-------- Fragmento --------
4. La pérdida es tan complicada que no quiero que la gente la vea en absoluto

Agregué comentarios personalmente y eliminé la pérdida de cls, porque solo tengo una categoría

# coding=utf-8
import os
import sys

import math
import numpy as np
import torch
import torch.nn.functional as F
path = os.path.dirname(__file__)
sys.path.append(path)
import torch.nn as nn

'''
Author:Don
date:2022/10/21 14:28
desc:
'''


def xywh2xyxy(x):
	y=x.clone() if isinstance(x,torch.Tensor) else np.copy(x)
	y[:, 0] = x[:, 0] - x[:, 2] / 2  # top left x
	y[:, 1] = x[:, 1] - x[:, 3] / 2  # top left y
	y[:, 2] = x[:, 0] + x[:, 2] / 2  # bottom right x
	y[:, 3] = x[:, 1] + x[:, 3] / 2  # bottom right y
	return y


def box_iou(box1, box2):
	def box_area(box):
		# box = 4xn
		return (box[2] - box[0]) * (box[3] - box[1])
	area1=box_area(box1.T)
	area2=box_area(box2.T)

	# inter(N,M) = (rb(N,M,2) - lt(N,M,2)).clamp(0).prod(2)
	inter = (torch.min(box1[:, None, 2:], box2[:, 2:]) - torch.max(box1[:, None, :2], box2[:, :2])).clamp(0).prod(2)
	return inter / (area1[:, None] + area2 - inter)  # iou = inter / (area1 + area2 - inter)


def bbox_iou(box1, box2, x1y1x2y2=True, GIoU=False, DIoU=False, CIoU=False, eps=1e-7):
	box2=box2.T
	if x1y1x2y2:  # x1, y1, x2, y2 = box1
		b1_x1, b1_y1, b1_x2, b1_y2 = box1[0], box1[1], box1[2], box1[3]
		b2_x1, b2_y1, b2_x2, b2_y2 = box2[0], box2[1], box2[2], box2[3]
	else: # transform from xywh to xyxy
		b1_x1, b1_x2 = box1[0] - box1[2] / 2, box1[0] + box1[2] / 2
		b1_y1, b1_y2 = box1[1] - box1[3] / 2, box1[1] + box1[3] / 2
		b2_x1, b2_x2 = box2[0] - box2[2] / 2, box2[0] + box2[2] / 2
		b2_y1, b2_y2 = box2[1] - box2[3] / 2, box2[1] + box2[3] / 2

	# Intersection area
	inter = (torch.min(b1_x2, b2_x2) - torch.max(b1_x1, b2_x1)).clamp(0) * \
			(torch.min(b1_y2, b2_y2) - torch.max(b1_y1, b2_y1)).clamp(0)
-------- Información mostrada --------
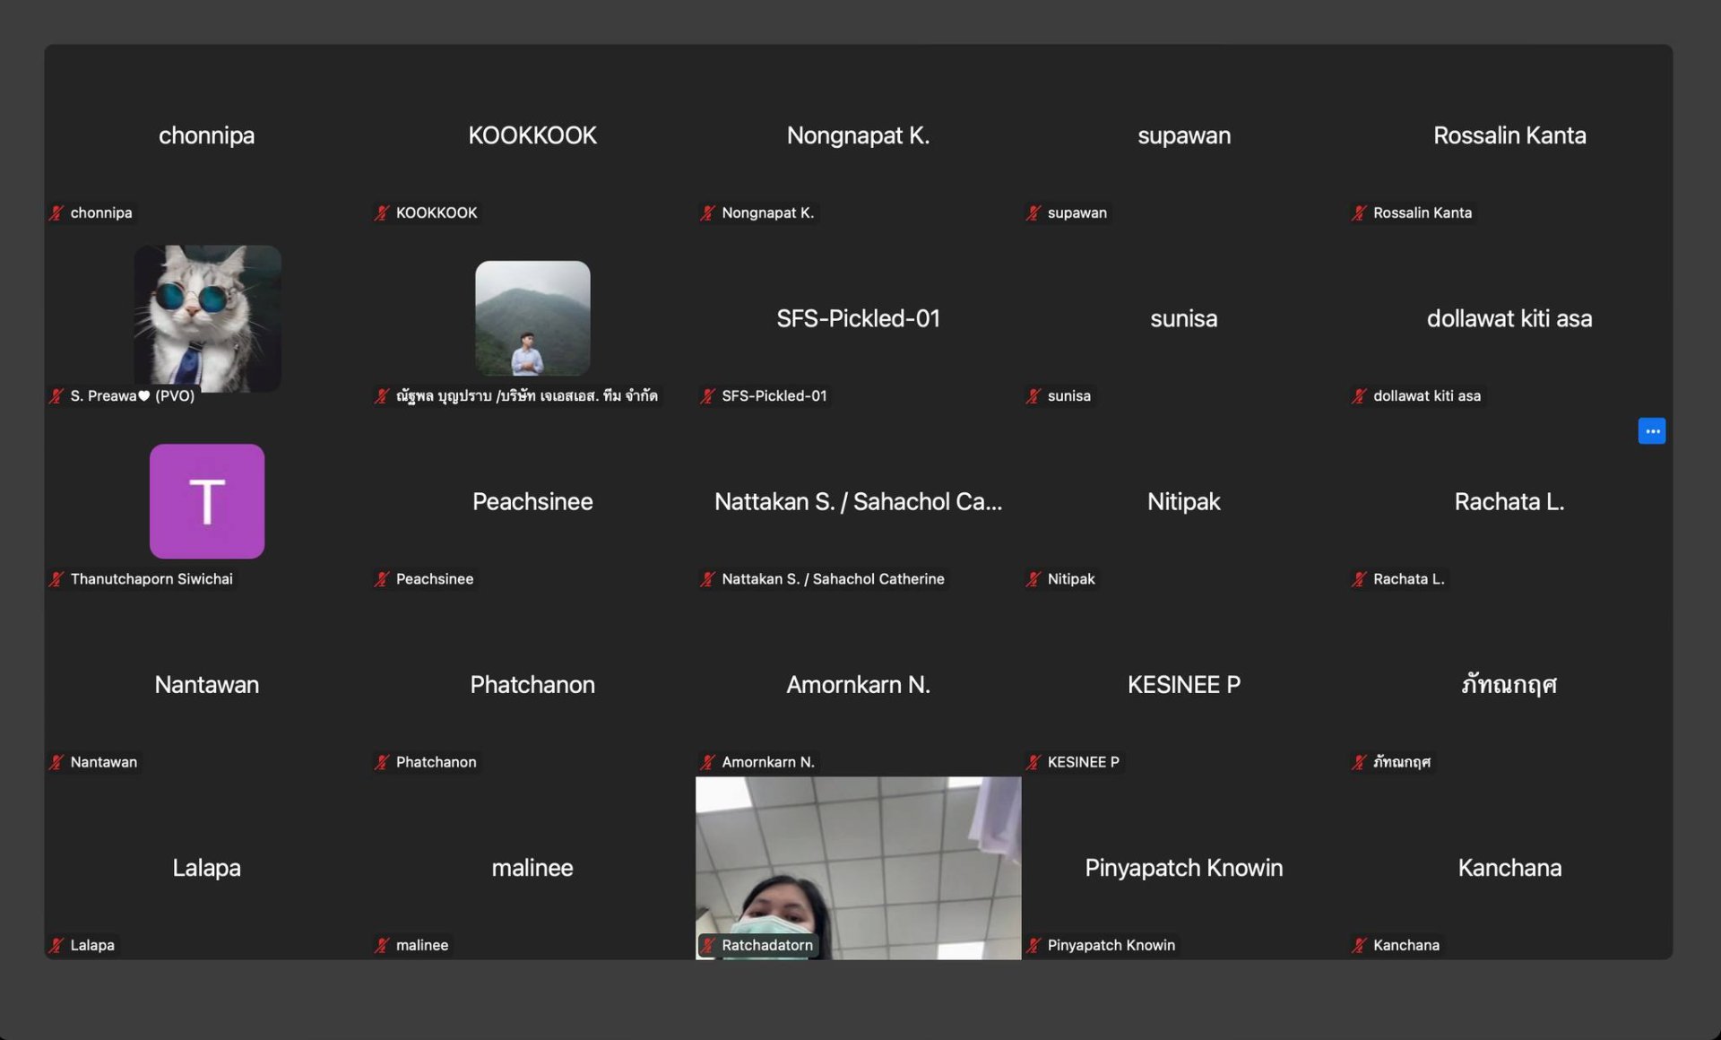Click the KESINEE P name label
Viewport: 1721px width, 1040px height.
pyautogui.click(x=1083, y=762)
--------
* _Instrucciones_:
a – Imprime del fragmento sobre la función de pérdida el texto que va desde "area1=box_area(box1.T)" hasta "(area1 + area2 - inter)", ambos incluidos.
b – Según el fragmento sobre la función de pérdida, ¿por qué se eliminó la pérdida de cls?
c – Retoma el código del fragmento sobre la función de pérdida desde donde se detiene.

* _Resultados_:
a –
area1=box_area(box1.T)
	area2=box_area(box2.T)

	# inter(N,M) = (rb(N,M,2) - lt(N,M,2)).clamp(0).prod(2)
	inter = (torch.min(box1[:, None, 2:], box2[:, 2:]) - torch.max(box1[:, None, :2], box2[:, :2])).clamp(0).prod(2)
	return inter / (area1[:, None] + area2 - inter)  # iou = inter / (area1 + area2 - inter)

b – Se eliminó porque solo hay una categoría.

c –
	# Union Area
	w1, h1 = b1_x2 - b1_x1, b1_y2 - b1_y1 + eps
	w2, h2 = b2_x2 - b2_x1, b2_y2 - b2_y1 + eps
	union = w1 * h1 + w2 * h2 - inter + eps

	iou = inter / union
	if GIoU or DIoU or CIoU:
		cw = torch.max(b1_x2, b2_x2) - torch.min(b1_x1, b2_x1)  # convex (smallest enclosing box) width
		ch = torch.max(b1_y2, b2_y2) - torch.min(b1_y1, b2_y1)  # convex height
		if CIoU or DIoU:  # Distance or Complete IoU https://arxiv.org/abs/1911.08287v1
			c2 = cw ** 2 + ch ** 2 + eps  # convex diagonal squared
			rho2 = ((b2_x1 + b2_x2 - b1_x1 - b1_x2) ** 2 +
					(b2_y1 + b2_y2 - b1_y1 - b1_y2) ** 2) / 4  # center distance squared
			if DIoU:
				return iou - rho2 / c2  # DIoU
			elif CIoU:  # https://github.com/Zzh-tju/DIoU-SSD-pytorch/blob/master/utils/box/box_utils.py#L47
				v = (4 / math.pi ** 2) * torch.pow(torch.atan(w2 / (h2 + eps)) - torch.atan(w1 / (h1 + eps)), 2)
				with torch.no_grad():
					alpha = v / (v - iou + (1 + eps))
				return iou - (rho2 / c2 + v * alpha)  # CIoU
		else:  # GIoU https://arxiv.org/pdf/1902.09630.pdf
			c_area = cw * ch + eps  # convex area
			return iou - (c_area - union) / c_area  # GIoU
	else:
		return iou  # IoU


class ComputeLossOTA:
	def __init__(self,model,autobalance=False):
		super(ComputeLossOTA, self).__init__()
		device=next(model.parameters()).device

		BCEcls=nn.BCEWithLogitsLoss(pos_weight=torch.tensor(1.0,device=device))
		BCEobj=nn.BCEWithLogitsLoss(pos_weight=torch.tensor(1.0,device=device))

		det=model.idetect
		self.balance = {
    
    3: [4.0, 1.0, 0.4]}.get(det.nl, [4.0, 1.0, 0.25, 0.06, .02])  # P3-P7
		self.BCEcls,self.BCEobj=BCEcls,BCEobj
		for k in 'na','nc','nl','anchors','stride':
			setattr(self,k,getattr(det,k))

	def __call__(self, p,targets,imgs):
		device=targets.device
		lcls,lbox,lobj=torch.zeros(1,device=device),torch.zeros(1,device=device),torch.zeros(1,device=device)
		bs, as_, gjs, gis, targets, anchors = self.build_targets(p, targets, imgs)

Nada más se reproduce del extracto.